Focus: Coordinating across producer & consumer — who deploys first, how long the deprecation window runs, how you track the last remaining callers, and the full canonical column rename.

middle.md applied the three steps to four contract types, but kept the producer and consumer conceptually together. At the senior level the defining reality is that the two sides deploy independently — your service and the consuming service, your schema migration and your application code, the old client and the new server. You cannot deploy them atomically, and the order in which they roll out determines whether anyone breaks.

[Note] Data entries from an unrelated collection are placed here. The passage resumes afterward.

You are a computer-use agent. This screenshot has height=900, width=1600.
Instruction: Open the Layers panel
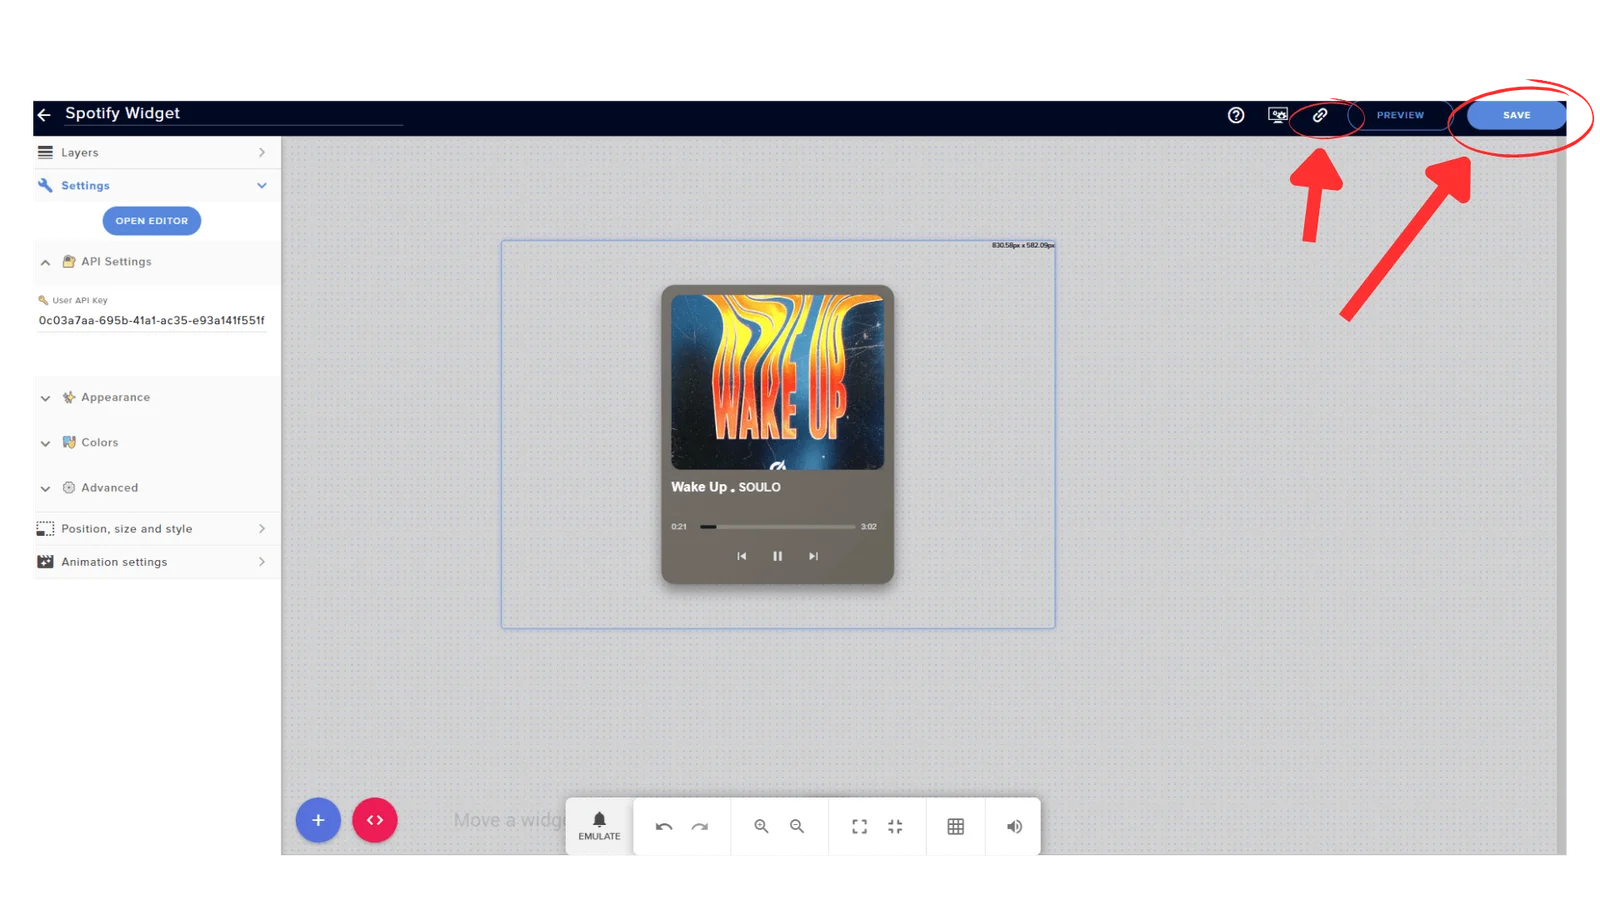point(150,153)
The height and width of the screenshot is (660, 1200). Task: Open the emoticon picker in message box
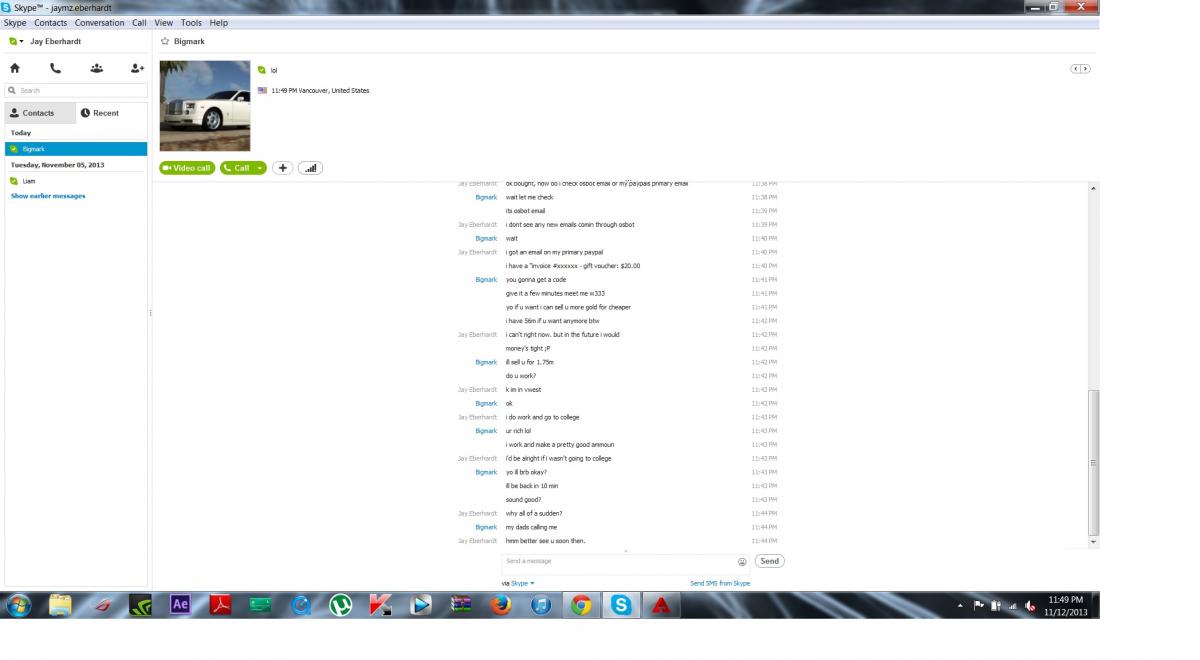742,562
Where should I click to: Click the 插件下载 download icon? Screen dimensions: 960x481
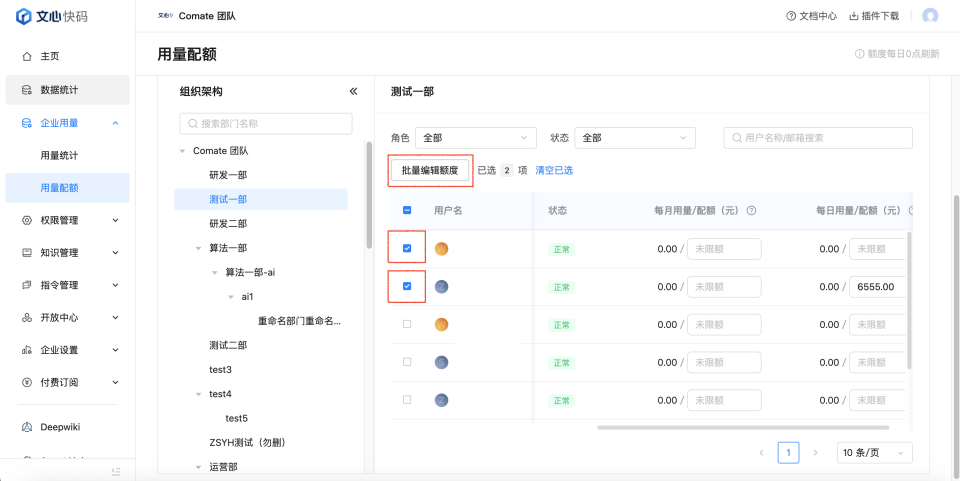(x=854, y=16)
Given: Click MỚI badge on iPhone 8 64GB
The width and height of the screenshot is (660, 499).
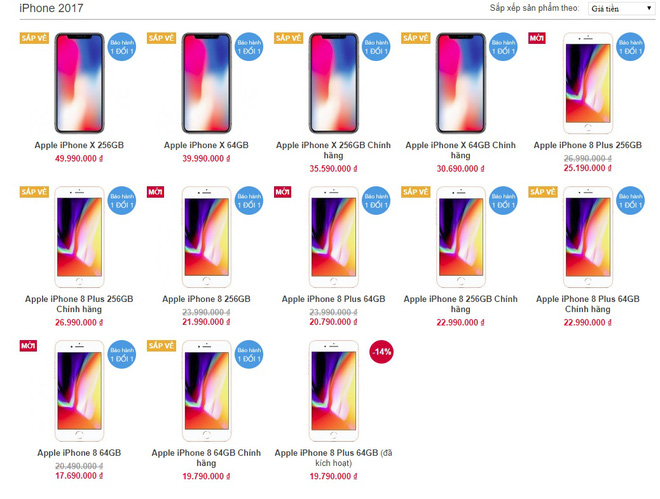Looking at the screenshot, I should 28,345.
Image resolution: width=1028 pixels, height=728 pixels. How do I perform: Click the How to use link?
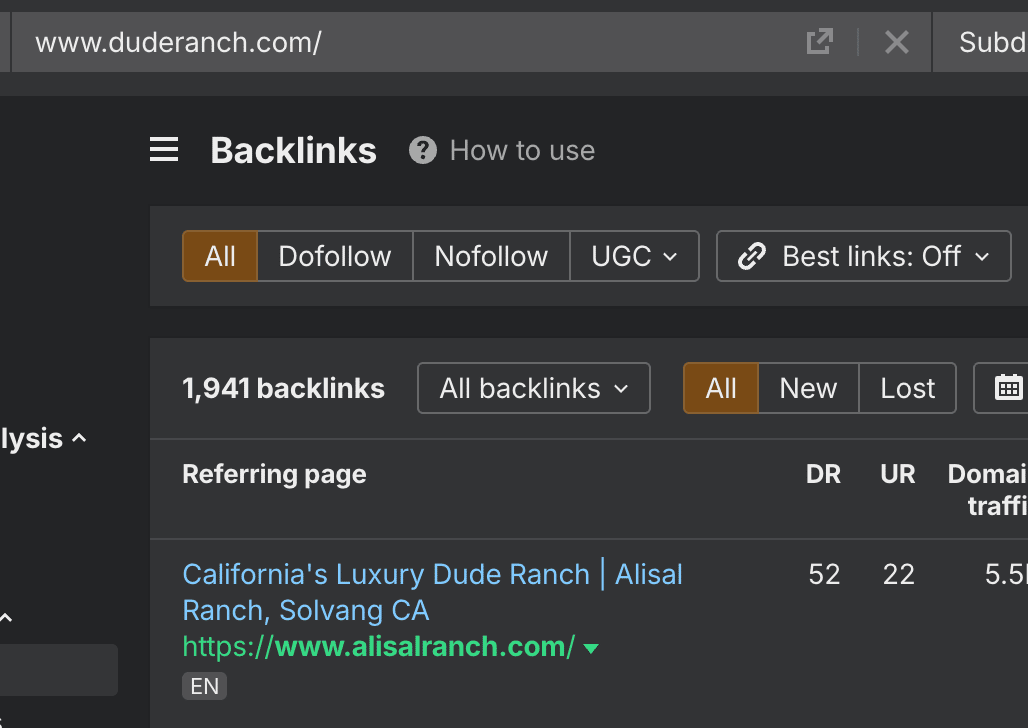point(522,151)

This is where Expand-Contract stops being a refactoring trick and becomes a coordination discipline. The senior questions are:

  • Who deploys first? Get the order wrong and you have a window where a new reader hits an old producer (or vice versa) and breaks.
  • How long do we hold both shapes? The deprecation window is a real, sometimes long, period during which you carry the cost of both paths.
  • How do we know it's safe to contract? You must track the last remaining callers and remove the old shape only when their count is provably zero.
  • The canonical column rename — add → backfill → dual-write → switch reads → stop writing old → drop — is the worked example that ties every ordering decision together.

The mental model: an expand-contract migration is a small distributed protocol you run over time. Each step has a precondition ("safe only if the other side is already in state X") and a deploy order. The senior skill is sequencing the steps so that at no point does a deployed reader depend on something a deployed writer hasn't provided yet — and never running the dangerous step (removal) until a measurement, not a hope, says nothing depends on the old shape.


Prerequisites

  • Required: Solid with middle.md — the three steps across method/config/event/DB contracts, deprecation, tolerant readers.
  • Required: You operate services that deploy independently and have seen a rollout where two services were briefly on different versions.
  • Required: Comfortable with online schema changes (ADD COLUMN, backfilling large tables in batches, building indexes concurrently) and the locking behavior of your database.
  • Helpful: Experience with feature flags, blue/green or rolling deploys, and reading per-version request metrics.
  • Helpful: database-migration-patterns, api-versioning, monitoring-alerting skills for the migration, versioning, and tracking vocabulary used here.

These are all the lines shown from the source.